Partenio, más allá del terror que pudiera estar sintiendo, más allá de saber que era imposible negar ante el emperador su participación en lo que acababa de ocurrir, mantuvo la serenidad fría de quien se sabe en medio de la peor de las tormentas porque su mente aún consideraba que había posibilidades de supervivencia. Se oían ruidos provenientes de lugares diferentes, y Partenio identificó bien el origen de cada uno de aquellos sonidos, a los que sólo él parecía prestar atención: eran las pisadas de decenas de pretorianos que debían de estar acudiendo desde todos los puntos del palacio imperial para asistir a su jefe supremo, quien los había convocado con aquel grito desgarrador. También se percibía el ruido inconfundible de sandalias de guerreros al otro lado de la puerta que daba acceso a la cámara de la emperatriz. Así, Partenio, con el sosiego de quien apuesta por última vez lo poco que le queda por jugar, se volvió hacia la puerta por la que habían entrado y cerró las dos hojas empujando con fuerza, ante la mirada sorprendida de un emperador que no dejaba de estrujar entre sus dedos los ojos arrancados al agonizante Estéfano.

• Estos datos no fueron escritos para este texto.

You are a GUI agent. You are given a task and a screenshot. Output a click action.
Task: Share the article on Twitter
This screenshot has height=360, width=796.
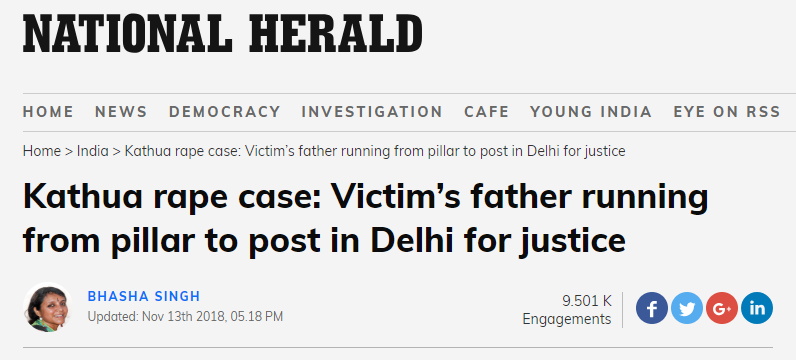pos(687,308)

—¡Ayúdame! —espetó Partenio a Máximo para que éste le asistiera en trabar la puerta de entrada a las cámara del emperador y la emperatriz con la pesada barra de bronce que Domiciano utilizaba por las noches cuando quería asegurarse de que nadie entraría en su habitación. Apenas acababan de dejar caer la barra de bronce cuando una primera embestida de los pretorianos que se acumulaban en el exterior hizo que ésta chirriara por el esfuerzo de mantener trabadas las enormes hojas de aquellas puertas que sellaban la cámara imperial.

—Partenio —le dijo el emperador como quien habla a un niño—, Partenio, todo ha terminado. —Dejó caer de sus manos ensangrentadas los aplastados globos oculares de un Estéfano que sollozaba acurrucado en una esquina de la habitación, consumido por un dolor brutal y cruel que le estaba volviendo loco por momentos.

Los dos pretorianos, apostados uno a cada lado del emperador, se aproximaban acompañando al Dominus et Deus con sus espadas en ristre, una apuntando al pecho de Partenio y otra al de Máximo. El emperador se dirigió a Partenio por última vez.

—Un buen consejero ha de saber reconocer cuando la lucha ya no tiene sentido. —Iba a ordenar a sus dos pretorianos que ejecutaran de una vez a aquellos dos malditos libertos que habían osado conjurarse para intentar matarlo cuando, perplejo por el tono de seguridad con el que Partenio respondió, escuchó sus propias palabras en boca de aquel traidor, como si se hubiera transformado en un extraño e incomprensible espejo.

—En efecto, Dominus et Deus, hay que saber cuando la lucha ya no tiene sentido.